Vulnerability Taxonomy
Class pollution consists of multiple object access steps followed by a final object assignment step. Each access or assignment step is a pollution primitive, and each primitive is built from one or more atomic “get” or “set” operations.
Our taxonomy separates this structure into two layers:
- Get & Set Atomics: the individual reflective operations Python supports for reading and writing object state, e.g.,
getattr(obj, name),obj.__dict__[name],dict[key],setattr(obj, name, val). - Pollution Primitives: the attacker’s capability at each step, expressed in terms of which atomics they can use there. The “get” primitive is either Agnostic (the program allows free choice between attribute and item access) or Constrained (program logic fixes one atomic). The “set” primitive is Dual, Attr-only, or Item-only. The 2 × 3 combination yields the six class pollution variants.
Why this classification?
Two programs that look superficially similar can have very different pollution capability. Consider these two instructive code snippets, both “reflective writes from user input”:
Program A:
def update(obj, data):
for k, v in data.items():
if isinstance(v, dict):
if isinstance(obj, dict):
update(obj[k], v)
else:
update(getattr(obj, k), v)
else:
if isinstance(obj, dict):
obj[k] = v
else:
setattr(obj, k, v)
Program B:
def deep_set(obj, dotted, value):
parts = dotted.split(".")
for part in parts[:-1]:
obj = getattr(obj, part)
setattr(obj, parts[-1], value)
The two programs differ along two axes:
- Get capability (target object access path): Every Python object exposes two namespaces, the attribute namespace (read by
getattr/obj.x) and the item namespace (read byobj[k]). They are not interchangeable: an attribute cannot be retrieved with item lookup, and a dict entry cannot be retrieved with attribute access. So whether the program lets the attacker mix the two at each step determines what they can reach. Program A can traverse mappings and attributes, so it can step from a dict into a class via__class__, or from a class into a module via__init__.__globals__. Program B is locked to attribute-only walks and cannot enter or escape a container. - Set capability (final write target): Program A can finish with either
setattrorobj[k] = v, while Program B only withsetattr. The choice of final write determines what kinds of targets are reachable: an attribute-write lands on classes, modules, and functions, while an item-write lands on container internals such as__globals__andos.environ.

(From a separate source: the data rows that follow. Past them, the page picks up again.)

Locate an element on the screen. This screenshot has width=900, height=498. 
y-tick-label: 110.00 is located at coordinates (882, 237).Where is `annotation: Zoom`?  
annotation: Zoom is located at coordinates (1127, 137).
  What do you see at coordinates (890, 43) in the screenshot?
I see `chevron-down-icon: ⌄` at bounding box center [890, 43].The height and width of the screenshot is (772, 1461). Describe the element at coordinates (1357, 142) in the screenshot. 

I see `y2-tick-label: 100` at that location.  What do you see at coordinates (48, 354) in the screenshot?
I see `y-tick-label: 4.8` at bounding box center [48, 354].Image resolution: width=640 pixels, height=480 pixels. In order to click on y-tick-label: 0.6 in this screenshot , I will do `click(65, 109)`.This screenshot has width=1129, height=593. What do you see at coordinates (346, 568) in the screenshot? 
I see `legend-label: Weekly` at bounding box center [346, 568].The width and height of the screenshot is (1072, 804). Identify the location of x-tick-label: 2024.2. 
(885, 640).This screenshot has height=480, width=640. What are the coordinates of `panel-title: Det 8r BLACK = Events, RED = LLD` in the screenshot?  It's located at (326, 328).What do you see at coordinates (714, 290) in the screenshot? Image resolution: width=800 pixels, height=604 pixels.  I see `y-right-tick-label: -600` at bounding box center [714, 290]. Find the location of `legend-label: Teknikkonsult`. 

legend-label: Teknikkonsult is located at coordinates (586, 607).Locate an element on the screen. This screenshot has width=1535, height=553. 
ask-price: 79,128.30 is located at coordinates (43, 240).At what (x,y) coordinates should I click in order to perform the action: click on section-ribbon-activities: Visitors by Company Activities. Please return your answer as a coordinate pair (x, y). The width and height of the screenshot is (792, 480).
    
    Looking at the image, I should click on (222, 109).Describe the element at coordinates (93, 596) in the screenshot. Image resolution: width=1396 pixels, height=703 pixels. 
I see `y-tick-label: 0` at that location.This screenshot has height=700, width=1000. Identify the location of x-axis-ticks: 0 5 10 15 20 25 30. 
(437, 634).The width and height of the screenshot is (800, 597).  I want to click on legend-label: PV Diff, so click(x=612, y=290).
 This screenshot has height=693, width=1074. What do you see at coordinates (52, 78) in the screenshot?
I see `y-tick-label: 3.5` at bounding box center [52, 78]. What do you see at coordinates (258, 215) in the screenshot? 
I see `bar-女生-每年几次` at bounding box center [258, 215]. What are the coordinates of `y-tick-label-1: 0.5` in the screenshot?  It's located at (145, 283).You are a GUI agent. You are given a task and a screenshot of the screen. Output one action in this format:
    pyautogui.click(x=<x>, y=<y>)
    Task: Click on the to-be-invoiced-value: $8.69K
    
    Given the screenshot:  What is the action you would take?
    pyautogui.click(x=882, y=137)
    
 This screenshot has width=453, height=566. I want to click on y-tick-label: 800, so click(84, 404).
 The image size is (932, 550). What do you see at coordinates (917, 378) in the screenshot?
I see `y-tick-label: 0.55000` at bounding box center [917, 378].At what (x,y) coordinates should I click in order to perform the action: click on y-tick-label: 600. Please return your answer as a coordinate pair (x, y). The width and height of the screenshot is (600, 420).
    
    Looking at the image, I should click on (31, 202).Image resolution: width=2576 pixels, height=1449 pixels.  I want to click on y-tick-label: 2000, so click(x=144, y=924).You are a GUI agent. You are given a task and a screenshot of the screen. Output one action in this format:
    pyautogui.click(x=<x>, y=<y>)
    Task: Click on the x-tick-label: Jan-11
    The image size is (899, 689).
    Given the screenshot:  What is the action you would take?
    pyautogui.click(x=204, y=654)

Classifying by primitive (what the attacker can choose at each step) captures these differences precisely. Of the six variants, only Agnostic-Get × Dual-Set was shown before and the other five were introduced in our IEEE S&P 2026 paper.
Capability matrix
The two columns under target object access path describe what the attacker can use to reach the target during traversal; the two columns under target object types describe what kinds of objects the final write can land on. A “Yes” means the variant supports that path or target; a “No” means the program shape forbids it.
| Variant Types | Target Object Access Path | Target Object Types | ||
|---|---|---|---|---|
| GetAttr only | GetItem & GetAttr | Containers (dict, list) |
General objects | |
| Agnostic-Get × Dual-Set | Yes | Yes | Yes | Yes |
| Agnostic-Get × Attr-Set | Yes | Yes | No | Yes |
| Agnostic-Get × Item-Set | Yes | Yes | Yes | No |
| Constrained-Get × Dual-Set | Yes | No | Yes | Yes |
| Constrained-Get × Attr-Set | Yes | No | No | Yes |
| Constrained-Get × Item-Set | Yes | No | Yes | No |
Reading the table:
- The first two columns track the get capability. “GetAttr only” is always available because attribute access works on every Python object. The “GetItem & GetAttr” column is what separates Agnostic-Get (the program lets the attacker reach through containers) from Constrained-Get (it does not).
- The last two columns track the set capability. Attr-Set can land writes on classes, modules, functions, and other general objects, but not on container internals. Item-Set is the inverse: it can only modify mapping/sequence entries. Dual-Set combines both.
The variant that “Yes everything” is Agnostic-Get × Dual-Set — the only variant prior work covered. The other five each carve off a strict subset of the capability surface, which is why they need different detection logic and different gadgets to exploit.